L’indagine su questi farmaci è condotta dal comitato di sicurezza dell’EMA (PRAC) ed è stata sollecitata dalla pubblicazione di nuovi dati su un “piccolo numero” di casi in persone che hanno utilizzato farmaci contenenti pseudoefedrina. Questi pazienti hanno sviluppato casi di sindrome da encefalopatia posteriore reversibile (PRES) o sindrome da vasocostrizione cerebrale reversibile (RCVS).

“La PRES e la RCVS possono comportare una riduzione dell’apporto di sangue al cervello (ischemia) e in alcuni casi possono causare complicazioni gravi e pericolose per la vita. I sintomi comuni associati a PRES e RCVS includono cefalea, nausea e convulsioni”, aggiunge l’EMA nella sua dichiarazione. Il vademecum aggiunge “nervosismo, irrequietezza, disturbi del sonno, ansia, tremore muscolare o alterazione del gusto” come possibili effetti collaterali del farmaco.

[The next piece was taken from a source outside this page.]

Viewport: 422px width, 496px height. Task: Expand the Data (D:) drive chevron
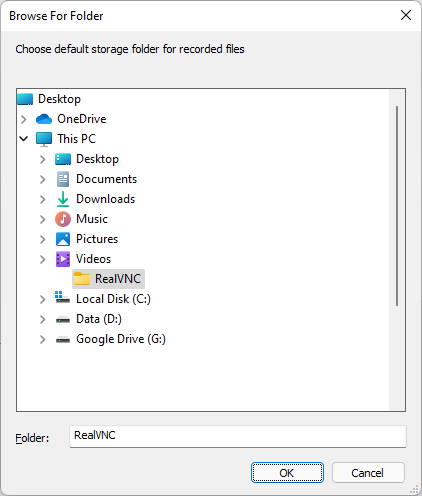pos(42,319)
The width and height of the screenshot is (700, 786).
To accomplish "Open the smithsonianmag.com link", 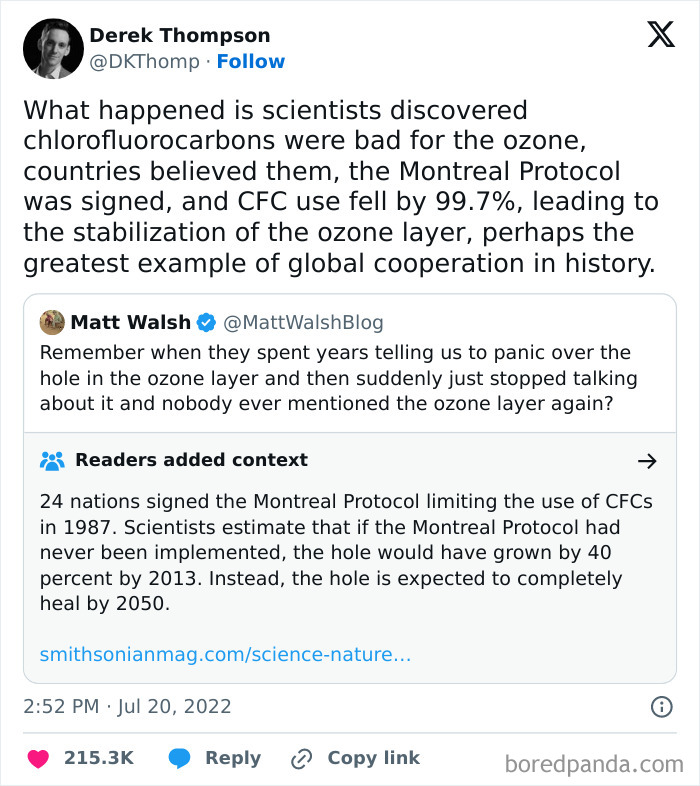I will [225, 655].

La pseudoefedrina si assume per via orale e viene utilizzata da sola o in combinazione con altri farmaci per trattare la congestione nasale dovuta a raffreddore, influenza o allergia. È autorizzata in diversi Stati membri dell’UE in una serie di farmaci che possono includere altri principi per il trattamento di cefalea, febbre, dolori muscolari e/o rinite allergica – infiammazione del muco nelle vie respiratorie. Alcuni dei nomi commerciali con cui può comparire sono i seguenti: Actifed, Aerinaze, Aspirin Complex, Clarinase, Humex rhume” o “Nurofen Cold and Flu”.

Le restrizioni e le avvertenze relative a questo prodotto sono già incluse nel foglietto illustrativo, ricorda l’agenzia regolatoria. Queste includono avvertenze sul rischio noto dei farmaci a base di pseudoefedrina di “eventi ischemici cardiovascolari e cerebrovascolari (effetti collaterali che comportano ischemia cardiaca e cerebrale), compresi ictus e attacchi cardiaci”. Inoltre, avverte del “rischio di ipertensione, tachicardia, palpitazioni o aritmie cardiache”, nonché di “convulsioni o collasso cardiovascolare”.

Questa revisione dei potenziali effetti collaterali dei farmaci contenenti pseudoefedrina è stata avviata su richiesta dell’agenzia francese per i farmaci ANSM, si legge nel comunicato. Il PRAC valuterà ora il profilo di sicurezza generale del principio attivo e le indicazioni per cui i farmaci che lo contengono sono approvati, e deciderà se la licenza europea per questi farmaci debba essere “mantenuta, modificata, sospesa o ritirata” dall’intera Unione Europea (UE).